About this task –
Retype the range from the line holding "Task: Expand the Курсы dropdown menu" to the last line of the listing, inclusive, exactly as it appears and with nothing else.

Dataset excerpts –
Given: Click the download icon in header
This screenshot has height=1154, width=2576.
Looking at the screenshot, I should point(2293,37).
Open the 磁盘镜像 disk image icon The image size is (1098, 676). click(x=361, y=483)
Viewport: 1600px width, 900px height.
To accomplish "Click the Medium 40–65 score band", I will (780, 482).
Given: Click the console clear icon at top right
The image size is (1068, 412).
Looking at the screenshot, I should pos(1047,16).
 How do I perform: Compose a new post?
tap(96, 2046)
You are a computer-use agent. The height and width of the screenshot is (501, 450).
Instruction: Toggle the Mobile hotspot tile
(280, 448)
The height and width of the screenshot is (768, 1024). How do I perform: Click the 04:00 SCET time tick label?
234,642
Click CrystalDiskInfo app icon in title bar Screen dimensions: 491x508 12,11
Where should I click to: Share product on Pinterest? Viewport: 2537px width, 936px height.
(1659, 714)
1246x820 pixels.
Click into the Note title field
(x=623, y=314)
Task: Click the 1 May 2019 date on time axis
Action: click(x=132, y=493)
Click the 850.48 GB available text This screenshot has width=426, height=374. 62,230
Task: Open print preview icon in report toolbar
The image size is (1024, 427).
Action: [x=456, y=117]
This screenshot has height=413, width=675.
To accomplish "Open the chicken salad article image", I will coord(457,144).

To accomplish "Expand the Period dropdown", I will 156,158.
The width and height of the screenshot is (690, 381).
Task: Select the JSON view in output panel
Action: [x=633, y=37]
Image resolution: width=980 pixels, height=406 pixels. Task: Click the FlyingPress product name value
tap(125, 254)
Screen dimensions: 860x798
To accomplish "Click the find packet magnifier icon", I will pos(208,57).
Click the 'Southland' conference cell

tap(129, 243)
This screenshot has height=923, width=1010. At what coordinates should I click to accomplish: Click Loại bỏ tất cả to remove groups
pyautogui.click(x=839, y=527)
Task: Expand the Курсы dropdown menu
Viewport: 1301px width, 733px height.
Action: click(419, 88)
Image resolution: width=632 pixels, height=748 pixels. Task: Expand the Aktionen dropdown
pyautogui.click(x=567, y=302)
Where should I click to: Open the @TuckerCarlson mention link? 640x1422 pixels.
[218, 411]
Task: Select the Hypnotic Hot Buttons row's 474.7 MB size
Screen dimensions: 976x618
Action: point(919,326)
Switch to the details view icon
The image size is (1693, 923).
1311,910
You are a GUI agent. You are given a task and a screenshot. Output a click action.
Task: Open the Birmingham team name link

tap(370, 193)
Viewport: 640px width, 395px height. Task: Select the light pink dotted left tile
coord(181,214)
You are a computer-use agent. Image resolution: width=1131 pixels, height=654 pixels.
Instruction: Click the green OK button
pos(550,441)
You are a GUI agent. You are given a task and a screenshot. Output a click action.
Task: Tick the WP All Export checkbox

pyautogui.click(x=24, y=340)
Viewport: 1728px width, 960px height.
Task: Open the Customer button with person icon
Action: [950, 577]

Problem solution –
Task: Expand the Курсы dropdown menu
Viewport: 1301px width, 733px height.
Action: click(419, 88)
Image resolution: width=632 pixels, height=748 pixels. Task: Expand the Aktionen dropdown
pyautogui.click(x=567, y=302)
Where should I click to: Open the @TuckerCarlson mention link? 640x1422 pixels.
[218, 411]
Task: Select the Hypnotic Hot Buttons row's 474.7 MB size
Screen dimensions: 976x618
Action: point(919,326)
Switch to the details view icon
The image size is (1693, 923).
1311,910
You are a GUI agent. You are given a task and a screenshot. Output a click action.
Task: Open the Birmingham team name link

tap(370, 193)
Viewport: 640px width, 395px height. Task: Select the light pink dotted left tile
coord(181,214)
You are a computer-use agent. Image resolution: width=1131 pixels, height=654 pixels.
Instruction: Click the green OK button
pos(550,441)
You are a GUI agent. You are given a task and a screenshot. Output a click action.
Task: Tick the WP All Export checkbox

pyautogui.click(x=24, y=340)
Viewport: 1728px width, 960px height.
Task: Open the Customer button with person icon
Action: [950, 577]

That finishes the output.